Tora! Tora! Tora! (1970)
On paper, Tora! Tora! Tora! sounds like a bit of a mess. Directed by three different people, made in two different countries, and lumbered with really silly title, it’s still the best film ever made about the attack on Pearl Harbour. With different sections staged in the air, on the ground, and back in the Japanese command, the reason for the three different directors is to allow for three differenet points of view – offering viewers a rare, un-biased, accurate take on a key chapter of WWII, warts and all.
But don’t watch…
Pearl Harbor (2001). Michael Bay’s take on history is, typically, very Michael Bay. The actual attack scenes are brilliant – and probably look more realistic than the real thing – but everything else in the film is kind of nonsense.
84C MoPic (1989)
Mel Gibson did a pretty good job of making a Vietnam war movie with We Were Soldiers (2002), but you can’t beat Patrick Sheane Duncan’s early found footage indie, 84C MoPic.
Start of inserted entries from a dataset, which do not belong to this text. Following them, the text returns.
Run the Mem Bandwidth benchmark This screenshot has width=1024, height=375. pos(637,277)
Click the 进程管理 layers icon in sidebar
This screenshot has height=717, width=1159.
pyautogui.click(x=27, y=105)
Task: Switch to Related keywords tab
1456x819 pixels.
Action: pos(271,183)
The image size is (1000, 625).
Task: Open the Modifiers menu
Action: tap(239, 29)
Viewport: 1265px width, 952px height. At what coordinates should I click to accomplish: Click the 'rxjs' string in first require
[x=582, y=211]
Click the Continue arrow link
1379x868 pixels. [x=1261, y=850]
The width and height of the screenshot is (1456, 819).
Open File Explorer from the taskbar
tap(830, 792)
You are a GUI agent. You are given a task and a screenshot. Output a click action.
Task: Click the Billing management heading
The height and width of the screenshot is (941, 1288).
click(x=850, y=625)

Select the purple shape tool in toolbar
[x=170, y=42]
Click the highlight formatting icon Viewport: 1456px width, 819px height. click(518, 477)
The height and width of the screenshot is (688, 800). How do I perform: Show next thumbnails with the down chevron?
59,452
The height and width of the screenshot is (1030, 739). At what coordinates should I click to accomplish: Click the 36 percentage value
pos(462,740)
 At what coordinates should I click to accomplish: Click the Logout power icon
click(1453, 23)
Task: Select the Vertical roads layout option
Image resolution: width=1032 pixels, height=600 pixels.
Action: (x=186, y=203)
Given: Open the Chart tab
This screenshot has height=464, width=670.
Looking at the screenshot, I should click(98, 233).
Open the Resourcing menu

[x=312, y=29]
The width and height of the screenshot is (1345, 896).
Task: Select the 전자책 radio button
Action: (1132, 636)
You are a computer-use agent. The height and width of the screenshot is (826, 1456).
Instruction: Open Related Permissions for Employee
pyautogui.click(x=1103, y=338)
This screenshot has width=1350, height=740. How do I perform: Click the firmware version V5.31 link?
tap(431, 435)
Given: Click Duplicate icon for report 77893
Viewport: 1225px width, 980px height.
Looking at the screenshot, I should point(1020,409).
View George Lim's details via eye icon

Filmed on a shoestring in California, the POV film follows a recon mission into enemy territory, and it’s the one film that combat veterans have universally supported, with some apparently not even convinced that it wasn’t a real documentary.
But don’t watch…
The Green Berets (1968). Made by a gung-ho John Wayne as a recruit drive for the marines – even to the point of hiring recruiters to wait outside screenings – The Green Berets was a particularly shameful way to try and get young men to kill themselves. Also, it’s very inaccurate.
Come And See (1985)
Possibly the most gruelling war film ever made, and one of the most painfully realistic, Elem Klimov’s Soviet drama is a coming of age story set against the backdrop of the Nazi occupation of Belarus. Relentlessly brutal, and unflinching with every detail, Klimov used all nonprofessional actors, used actual Nazi uniforms instead of costumes, and (insanely) actually insisted on using live rounds instead of blanks, wherever possible. The film’s 14-year-old star, Aleksei Kravchenko, reportedly returned to school with grey-hair after a year of intense filming.
But don’t watch…
The Battle Of The Bulge (1965). No one who made The Battle Of The Bulge cared that much about accuracy – the weather is wrong, the tactics are wrong and the “German” tanks are actually just American tanks painted a bit differently.
Zodiac (2007)
No one does accuracy like David Fincher. Famous for driving everyone he works with crazy until they get it right – even if it means 200 takes – he also spends an inordinate amount of time researching the details. In the case of Zodiac, Fincher personally spent months interviewing witness, family members, detectives and suspects, building his own archive of case material and basically becoming the obsessive Jake Gyllenhaal character. If a single date, time or period stitched costume was wrong, Fincher would know. And care.
But don’t watch…
Dirty Harry (1971). The Zodiac killer has been the covered by a lot of other movies, including the Clint Eastwood classic that was made whilst the madman was still at large. In real life, Harry Callahan didn’t take him down with a cool one-liner.
Black Hawk Down (2001)
The 1993 US Special Forces raid in Mogadishu is a complex, muddy chapter of history that is partly covered up by American assurances that they did the right thing. Ridley Scott’s film skips the controversy by leaving out pretty much everything but the explosions, but what we’re left with is a deadly accurate recreation of the of event – using the hardware, helicopters and even the pilots who took part.
But don’t watch…
San Andreas (2015). Dwyane Johnson doesn’t really obey the laws of physics, but helicopters do – so when he dives on to try and restart the blades in San Andreas, he makes a lot of pilot message boards very, very angry.